Rush entered Service in the US Navy from Washington, D.C., and eventually rose to the rank of first class fireman during the Civil War. He served on board the , which was dispatched towards Port Hudson, Louisiana, as a part of a squadron of Union vessels that attempted to strengthen the blockade of Confederate ports in the Gulf of Mexico. On March 14, 1863, he committed the act that would merit him the Medal of Honor. On that day, the squadron attempted to head up the river towards the enemy port, with their ship second in line. The ship was hit and damaged by a 6-inch solid rifle shot which shattered the starboards safety-valve chamber and port safety valve as it rounded a bend beneath the fortifications. The ship was forced to withdraw, as the steam room was filled with hot steam. After realising the ship was in danger of exploding, Fireman Joseph Vantine, Second Class Fireman John Hickman, First Class Fireman Mathew McClelland, and Fireman First Class John Rush, wrapped the wet cloth around their faces and entered the hot steam room to haul out the fires, relieving each other when they were overcome by heat. Their actions saved the ship, and led to each of them being awarded a Medal of Honor.

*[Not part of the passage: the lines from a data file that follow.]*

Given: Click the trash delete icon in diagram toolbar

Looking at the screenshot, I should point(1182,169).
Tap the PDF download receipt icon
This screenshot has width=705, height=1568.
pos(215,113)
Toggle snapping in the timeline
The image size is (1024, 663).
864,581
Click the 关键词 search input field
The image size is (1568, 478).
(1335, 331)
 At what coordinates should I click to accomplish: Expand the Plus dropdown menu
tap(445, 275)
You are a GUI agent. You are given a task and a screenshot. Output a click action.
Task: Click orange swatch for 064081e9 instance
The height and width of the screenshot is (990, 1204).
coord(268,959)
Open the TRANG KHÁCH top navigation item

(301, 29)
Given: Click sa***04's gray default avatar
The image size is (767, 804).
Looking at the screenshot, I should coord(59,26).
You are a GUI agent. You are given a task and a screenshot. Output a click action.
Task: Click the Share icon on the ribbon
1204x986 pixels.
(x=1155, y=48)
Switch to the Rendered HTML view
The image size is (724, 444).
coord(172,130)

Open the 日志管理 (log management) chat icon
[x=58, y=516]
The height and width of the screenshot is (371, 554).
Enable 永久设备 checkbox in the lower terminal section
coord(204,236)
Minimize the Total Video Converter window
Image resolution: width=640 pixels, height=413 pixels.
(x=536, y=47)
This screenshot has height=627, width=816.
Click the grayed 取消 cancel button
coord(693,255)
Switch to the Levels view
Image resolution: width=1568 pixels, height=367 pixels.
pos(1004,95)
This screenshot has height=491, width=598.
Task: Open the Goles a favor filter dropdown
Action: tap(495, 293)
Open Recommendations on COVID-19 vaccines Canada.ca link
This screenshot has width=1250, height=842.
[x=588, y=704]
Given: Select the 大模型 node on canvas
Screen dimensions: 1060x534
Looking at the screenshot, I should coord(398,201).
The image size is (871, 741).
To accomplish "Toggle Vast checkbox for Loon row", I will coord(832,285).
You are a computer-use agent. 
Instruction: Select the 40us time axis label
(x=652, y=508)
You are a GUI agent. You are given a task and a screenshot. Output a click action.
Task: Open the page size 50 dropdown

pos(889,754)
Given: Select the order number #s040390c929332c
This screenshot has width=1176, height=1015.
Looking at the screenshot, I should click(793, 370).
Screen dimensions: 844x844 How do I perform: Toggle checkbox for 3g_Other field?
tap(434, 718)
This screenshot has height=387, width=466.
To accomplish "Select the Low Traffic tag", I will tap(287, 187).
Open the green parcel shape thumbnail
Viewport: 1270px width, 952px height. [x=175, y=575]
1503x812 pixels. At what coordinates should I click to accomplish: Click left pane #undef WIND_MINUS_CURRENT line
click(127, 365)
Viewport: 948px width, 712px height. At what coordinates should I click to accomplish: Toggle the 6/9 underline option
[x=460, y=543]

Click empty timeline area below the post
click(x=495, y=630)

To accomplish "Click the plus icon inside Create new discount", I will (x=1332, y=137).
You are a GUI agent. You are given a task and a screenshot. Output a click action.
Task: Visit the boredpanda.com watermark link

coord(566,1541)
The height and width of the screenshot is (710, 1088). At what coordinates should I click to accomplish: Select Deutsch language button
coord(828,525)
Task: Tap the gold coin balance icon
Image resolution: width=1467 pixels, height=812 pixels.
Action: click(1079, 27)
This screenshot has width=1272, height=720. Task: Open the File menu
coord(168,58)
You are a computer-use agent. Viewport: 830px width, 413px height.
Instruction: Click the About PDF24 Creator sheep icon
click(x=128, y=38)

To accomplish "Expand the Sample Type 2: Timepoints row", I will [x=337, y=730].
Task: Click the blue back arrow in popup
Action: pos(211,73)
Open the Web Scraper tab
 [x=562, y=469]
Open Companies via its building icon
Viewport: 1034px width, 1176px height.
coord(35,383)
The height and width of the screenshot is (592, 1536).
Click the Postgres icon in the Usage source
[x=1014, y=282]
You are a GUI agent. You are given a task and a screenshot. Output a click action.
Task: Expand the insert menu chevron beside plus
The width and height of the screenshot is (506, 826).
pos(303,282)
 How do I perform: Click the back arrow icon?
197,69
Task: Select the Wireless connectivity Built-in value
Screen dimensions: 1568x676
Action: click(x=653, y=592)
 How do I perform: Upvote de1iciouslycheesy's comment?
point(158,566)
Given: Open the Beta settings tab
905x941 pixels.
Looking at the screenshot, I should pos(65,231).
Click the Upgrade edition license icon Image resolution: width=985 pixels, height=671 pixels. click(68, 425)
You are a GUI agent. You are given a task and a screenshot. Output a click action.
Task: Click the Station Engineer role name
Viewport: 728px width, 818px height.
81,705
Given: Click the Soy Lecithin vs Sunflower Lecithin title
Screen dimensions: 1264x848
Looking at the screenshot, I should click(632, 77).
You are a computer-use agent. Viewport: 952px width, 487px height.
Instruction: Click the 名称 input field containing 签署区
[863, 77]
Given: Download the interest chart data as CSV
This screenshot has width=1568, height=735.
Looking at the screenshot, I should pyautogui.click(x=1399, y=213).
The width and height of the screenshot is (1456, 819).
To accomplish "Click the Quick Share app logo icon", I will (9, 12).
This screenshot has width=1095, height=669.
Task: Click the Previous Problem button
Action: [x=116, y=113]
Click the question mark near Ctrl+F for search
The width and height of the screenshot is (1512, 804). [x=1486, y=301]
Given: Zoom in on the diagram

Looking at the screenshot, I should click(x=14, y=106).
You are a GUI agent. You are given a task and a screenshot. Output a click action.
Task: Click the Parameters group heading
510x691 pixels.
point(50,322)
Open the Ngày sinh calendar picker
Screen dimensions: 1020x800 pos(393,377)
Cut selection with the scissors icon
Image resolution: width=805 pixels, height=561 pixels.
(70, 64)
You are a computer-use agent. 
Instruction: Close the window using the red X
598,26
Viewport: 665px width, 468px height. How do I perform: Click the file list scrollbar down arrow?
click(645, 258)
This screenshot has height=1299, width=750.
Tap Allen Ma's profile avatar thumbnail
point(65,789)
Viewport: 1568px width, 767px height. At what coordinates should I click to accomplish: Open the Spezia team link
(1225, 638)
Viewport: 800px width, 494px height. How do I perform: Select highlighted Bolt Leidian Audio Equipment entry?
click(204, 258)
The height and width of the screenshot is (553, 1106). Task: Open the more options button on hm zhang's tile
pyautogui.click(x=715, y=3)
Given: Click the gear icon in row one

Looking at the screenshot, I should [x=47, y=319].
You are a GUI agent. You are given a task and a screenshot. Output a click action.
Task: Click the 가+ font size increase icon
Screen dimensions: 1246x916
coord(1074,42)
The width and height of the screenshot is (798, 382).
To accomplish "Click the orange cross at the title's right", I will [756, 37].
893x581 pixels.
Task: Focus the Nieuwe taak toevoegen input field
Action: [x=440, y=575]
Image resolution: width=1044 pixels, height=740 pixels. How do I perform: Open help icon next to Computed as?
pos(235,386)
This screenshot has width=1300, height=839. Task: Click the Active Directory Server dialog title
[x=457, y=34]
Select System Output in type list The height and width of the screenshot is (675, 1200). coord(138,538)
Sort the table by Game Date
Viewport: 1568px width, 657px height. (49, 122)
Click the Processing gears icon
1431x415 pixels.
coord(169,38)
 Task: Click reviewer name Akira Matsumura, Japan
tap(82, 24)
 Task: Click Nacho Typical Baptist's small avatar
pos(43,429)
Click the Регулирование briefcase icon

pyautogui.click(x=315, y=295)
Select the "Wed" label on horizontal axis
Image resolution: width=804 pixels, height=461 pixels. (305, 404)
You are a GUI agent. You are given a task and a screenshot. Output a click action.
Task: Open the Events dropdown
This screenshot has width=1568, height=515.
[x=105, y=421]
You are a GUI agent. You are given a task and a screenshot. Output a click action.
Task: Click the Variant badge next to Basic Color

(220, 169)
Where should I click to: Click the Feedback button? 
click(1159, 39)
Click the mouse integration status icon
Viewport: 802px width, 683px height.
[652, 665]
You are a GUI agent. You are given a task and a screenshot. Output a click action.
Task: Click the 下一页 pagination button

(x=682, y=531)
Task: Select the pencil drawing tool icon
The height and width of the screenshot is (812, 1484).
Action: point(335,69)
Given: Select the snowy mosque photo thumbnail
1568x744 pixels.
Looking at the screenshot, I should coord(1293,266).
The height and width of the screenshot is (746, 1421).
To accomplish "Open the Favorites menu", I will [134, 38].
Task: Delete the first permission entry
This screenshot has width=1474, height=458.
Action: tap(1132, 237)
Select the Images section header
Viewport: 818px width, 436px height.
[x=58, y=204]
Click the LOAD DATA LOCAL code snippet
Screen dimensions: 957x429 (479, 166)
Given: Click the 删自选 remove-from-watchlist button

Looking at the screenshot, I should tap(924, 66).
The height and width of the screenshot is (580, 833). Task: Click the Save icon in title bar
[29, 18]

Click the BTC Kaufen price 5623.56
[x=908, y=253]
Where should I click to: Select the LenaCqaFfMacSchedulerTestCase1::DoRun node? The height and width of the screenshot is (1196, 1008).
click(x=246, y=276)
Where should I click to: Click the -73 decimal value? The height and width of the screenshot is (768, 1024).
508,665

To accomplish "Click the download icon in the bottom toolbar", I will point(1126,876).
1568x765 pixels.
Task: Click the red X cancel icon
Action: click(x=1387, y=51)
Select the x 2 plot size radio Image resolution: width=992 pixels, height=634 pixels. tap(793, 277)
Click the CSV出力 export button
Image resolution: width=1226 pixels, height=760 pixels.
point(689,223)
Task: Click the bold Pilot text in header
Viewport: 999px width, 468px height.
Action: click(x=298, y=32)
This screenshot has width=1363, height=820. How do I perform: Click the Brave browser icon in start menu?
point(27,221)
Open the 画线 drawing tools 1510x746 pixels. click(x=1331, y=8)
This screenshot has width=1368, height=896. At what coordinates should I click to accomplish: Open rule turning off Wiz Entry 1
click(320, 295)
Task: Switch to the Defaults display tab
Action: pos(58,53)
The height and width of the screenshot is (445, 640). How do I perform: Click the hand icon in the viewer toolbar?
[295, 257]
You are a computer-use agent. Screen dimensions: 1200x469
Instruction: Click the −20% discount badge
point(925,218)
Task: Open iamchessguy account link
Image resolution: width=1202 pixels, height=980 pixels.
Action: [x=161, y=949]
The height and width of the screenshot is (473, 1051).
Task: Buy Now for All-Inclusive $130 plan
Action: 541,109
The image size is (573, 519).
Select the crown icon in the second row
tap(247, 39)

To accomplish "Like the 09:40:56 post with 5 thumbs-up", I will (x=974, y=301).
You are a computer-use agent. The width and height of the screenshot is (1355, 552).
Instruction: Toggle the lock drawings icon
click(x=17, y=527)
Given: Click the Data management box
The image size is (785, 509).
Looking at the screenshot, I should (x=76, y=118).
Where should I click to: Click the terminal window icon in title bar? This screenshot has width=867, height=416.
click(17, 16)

=== Medal of Honor citation ===
Rush was given his Medal of Honor through the War Department, General Orders No. 17 on July 10, 1863:

Serving on board the U.S.S. Richmond in the attack on Port Hudson, 14 March 1863. Damaged by a 6-inch solid rifle shot which shattered the starboard safety-valve chamber and also damaged the port safety valve, the fireroom of the Richmond immediately became filled with steam to place it in an extremely critical condition. Acting courageously in this crisis, Rush persisted in penetrating the steam-filled room in order to haul the hot fires of the furnaces, and continued this action until the gravity of the situation had been lessened.

== Post-war ==
After the Civil War, Rush returned to his home in Washington, D.C., changed his name to Israel W. Little, and married his wife, Elizabeth Kearney Little. He died on April 29, 1916, at the age of 79, and was buried at Arlington National Cemetery.